*TASK REQUIREMENTS*:
Exact transcription of the data below is required, without the images.

*SUPPLIED RECORDS*:
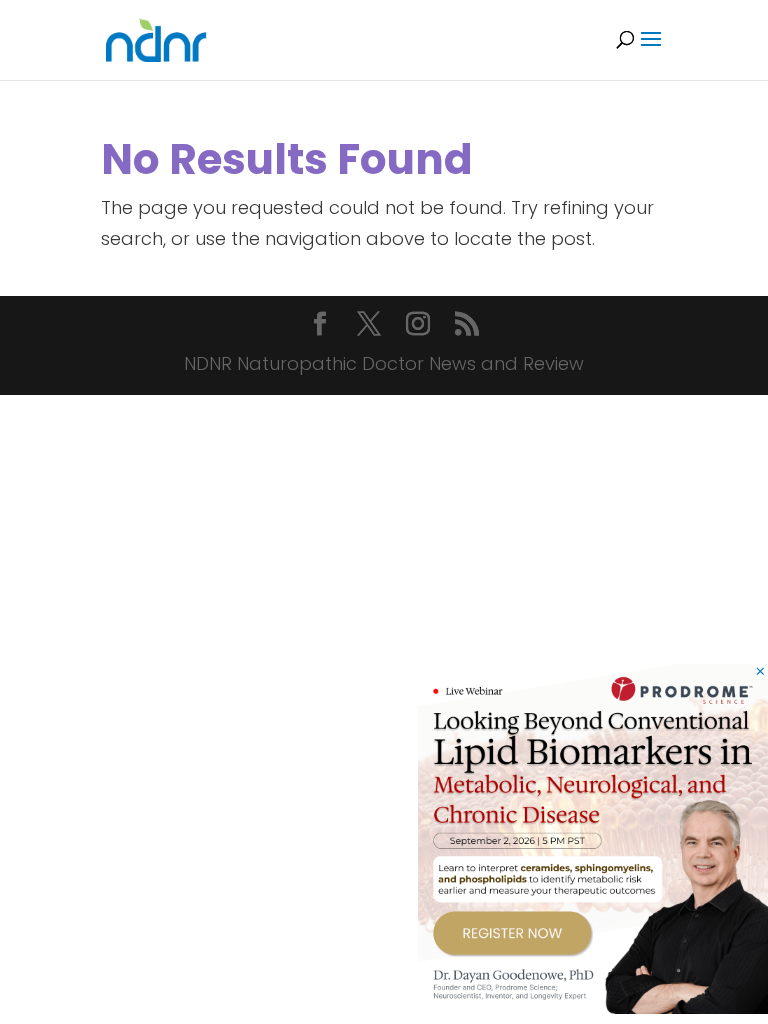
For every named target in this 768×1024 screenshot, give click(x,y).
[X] (369, 326)
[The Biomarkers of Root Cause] (593, 1007)
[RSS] (467, 326)
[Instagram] (418, 326)
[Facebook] (320, 326)
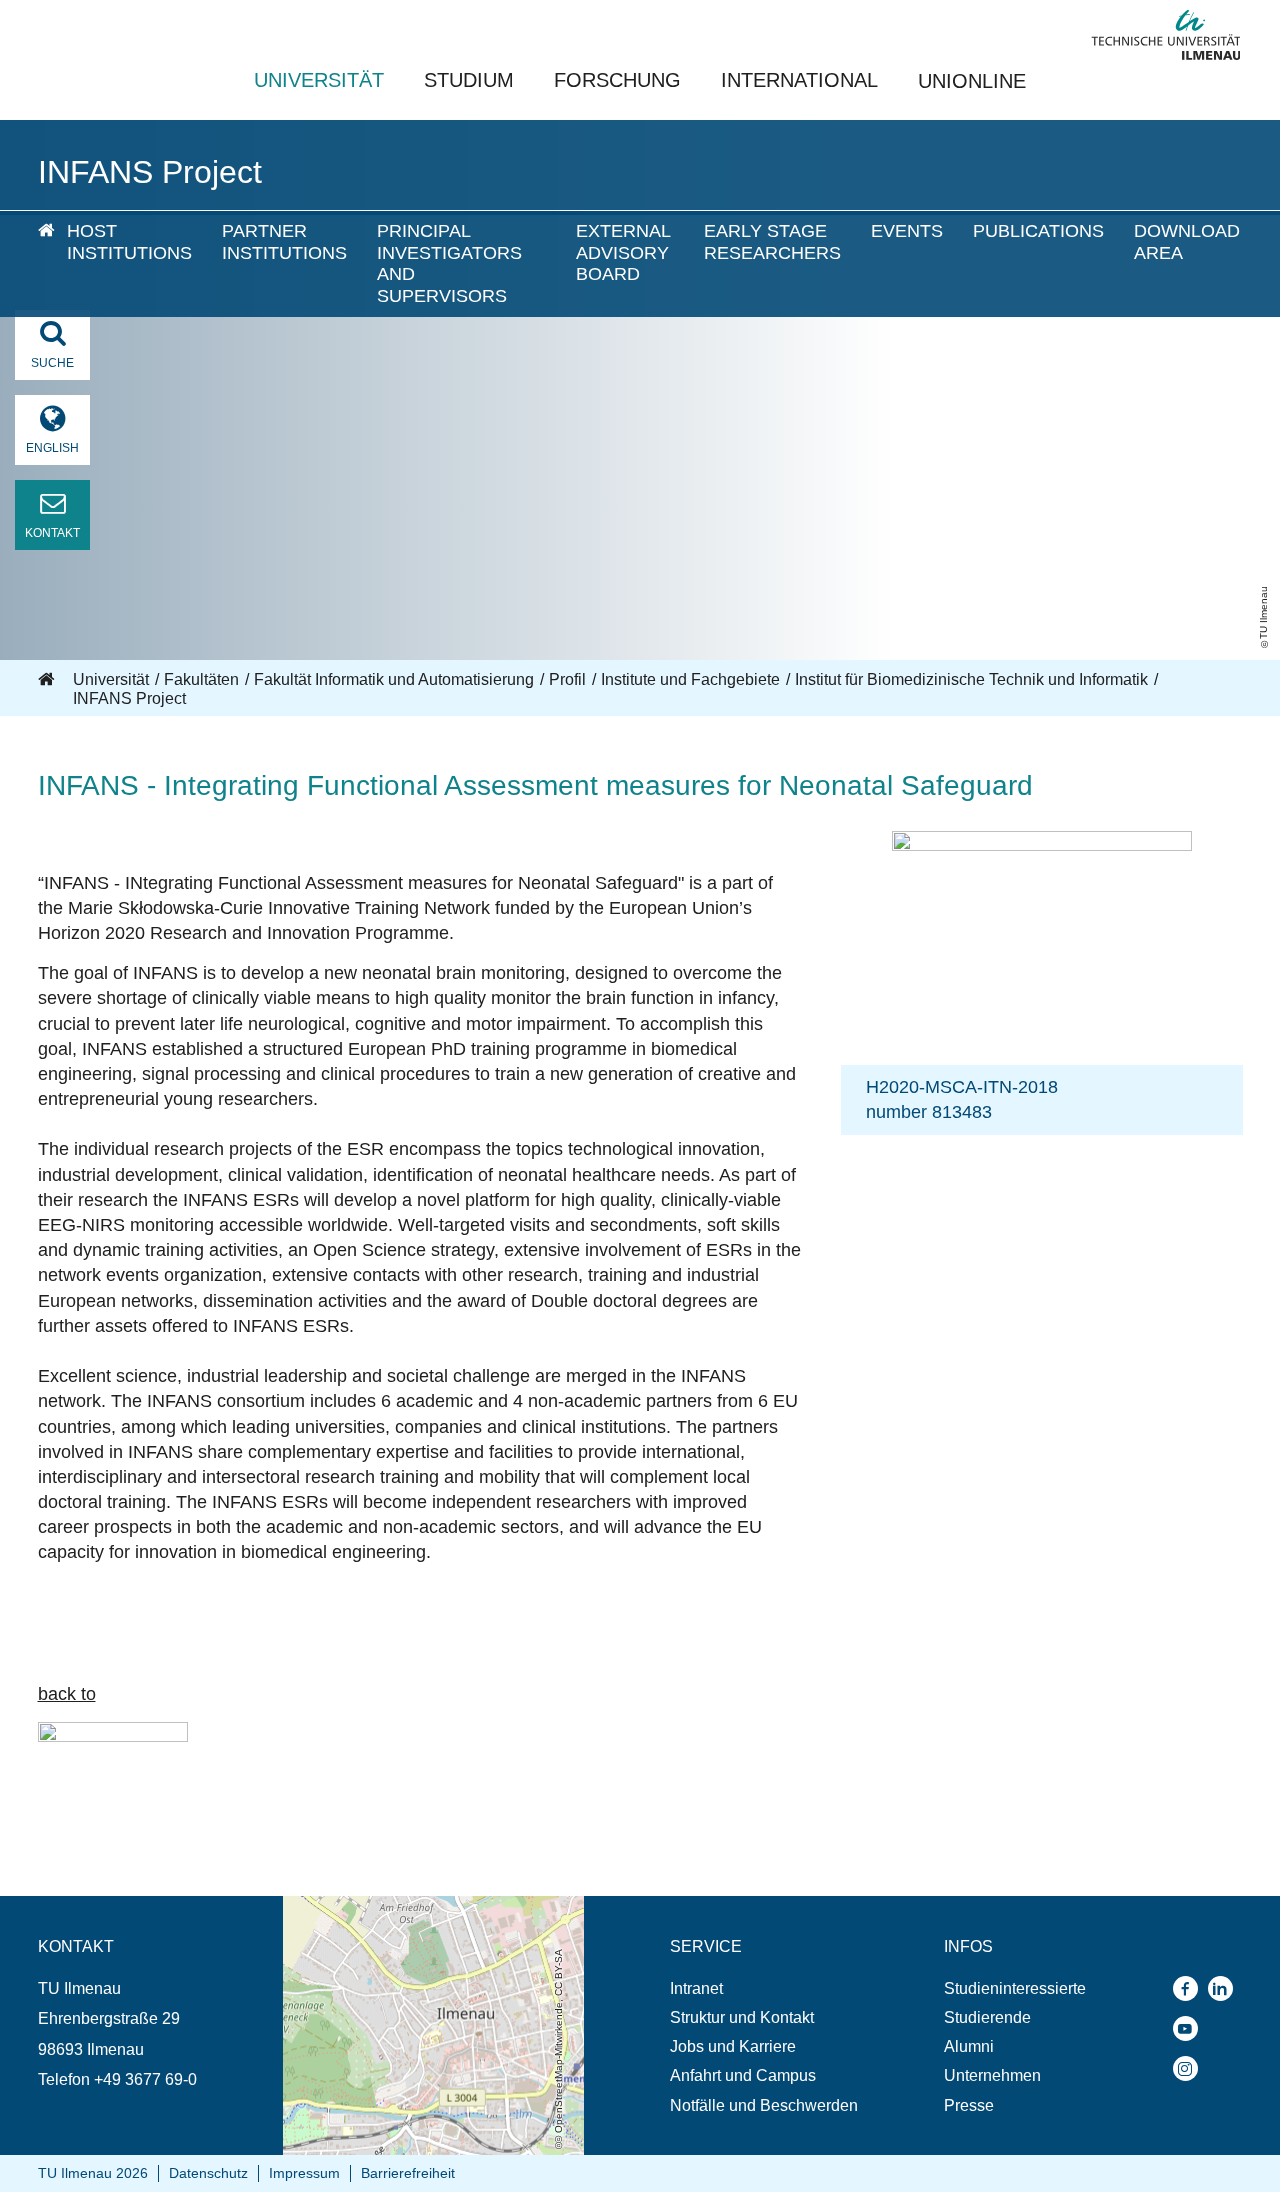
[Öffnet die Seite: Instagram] (1190, 2068)
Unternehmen (992, 2075)
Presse (969, 2105)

*YOUR SOLUTION*:
For every named target in this 768×1024 screenshot, give click(x,y).
[X] (369, 326)
[The Biomarkers of Root Cause] (593, 1007)
[RSS] (467, 326)
[Instagram] (418, 326)
[Facebook] (320, 326)
[Öffnet die Seite: Instagram] (1190, 2068)
Unternehmen (992, 2075)
Presse (969, 2105)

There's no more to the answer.